毎月定例の老人ホーム法話会。この施設の施設長さんは坊守の友人。かつては千福寺の「お菓子と法話の会」にも忙しい中を縫って参加しておられた。ホームの事務長さんに前住職逝去のお悔やみの言葉をいただく。施設長が今日当たり千福寺さんへお悔やみに伺うようなことを言っておりましたがと言われるので、ちょうど出掛けに施設長さんから坊守に電話をいただきまして私と入れ違いに今頃寺の方へ来て下さっていると思いますとお答えする。

実は、施設長さんはお医者様の奥様。前住職が定年で教職を辞してからしばらく漢文を小学生の二人のお嬢さんにお教えしていたことがある。そうしたご縁もありお忙しい中弔問に来て下さるのだろう。

法話会では、竜野瓢水の「浜までは 海女も蓑着る 時雨かな」の句を紹介しながら、同時に 利井鮮妙和上の 最晩年の法話 「私たち浄土真宗の者にとって何より肝心なことは いつ死んでも差し支えのない身に ならせていただいたうえで なるべく死なない工夫をして 御恩報謝の生活を」というお言葉を重ねて紹介。

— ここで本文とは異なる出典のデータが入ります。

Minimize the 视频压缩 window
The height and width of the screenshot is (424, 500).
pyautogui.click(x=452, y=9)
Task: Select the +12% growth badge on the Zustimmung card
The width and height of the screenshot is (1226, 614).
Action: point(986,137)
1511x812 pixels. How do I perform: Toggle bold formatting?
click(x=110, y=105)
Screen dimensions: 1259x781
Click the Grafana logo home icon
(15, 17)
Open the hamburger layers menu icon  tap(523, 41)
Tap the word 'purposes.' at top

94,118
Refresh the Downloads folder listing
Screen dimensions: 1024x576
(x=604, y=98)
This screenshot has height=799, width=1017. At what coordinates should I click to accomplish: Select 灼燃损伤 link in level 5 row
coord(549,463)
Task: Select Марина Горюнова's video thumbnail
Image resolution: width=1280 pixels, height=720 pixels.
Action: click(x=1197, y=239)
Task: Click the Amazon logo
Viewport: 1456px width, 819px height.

長生きが目的ではない、長生きして何をするかが問題だ。ここまで書いて、曇鸞大師の逸話を思い出した。曇鸞大師ですら、大集経の注釈書を書くために長生きするということを目標に仙術をまなび、いつしかその不老長寿が目的になってしまわれた。長生きして何をするかと厳しく菩提留支三蔵に突っ込まれてはっと気付かれた。まさに本末転倒だったと。奥儀を窮めて譲り受けた仙経をその場で焼き捨てお念仏の教えに帰されたという。

いつしか手段が目的になってしまうことの陥穽をこの逸話は示してくれている。

「いつ死んでもいい身にならしていただいた上で、なるべく死なない工夫をして御恩報謝の生活を」。ありがたくも厳しいお諭しである。

帰山したら、施設長さんからの綺麗なお花がお供えしてあった。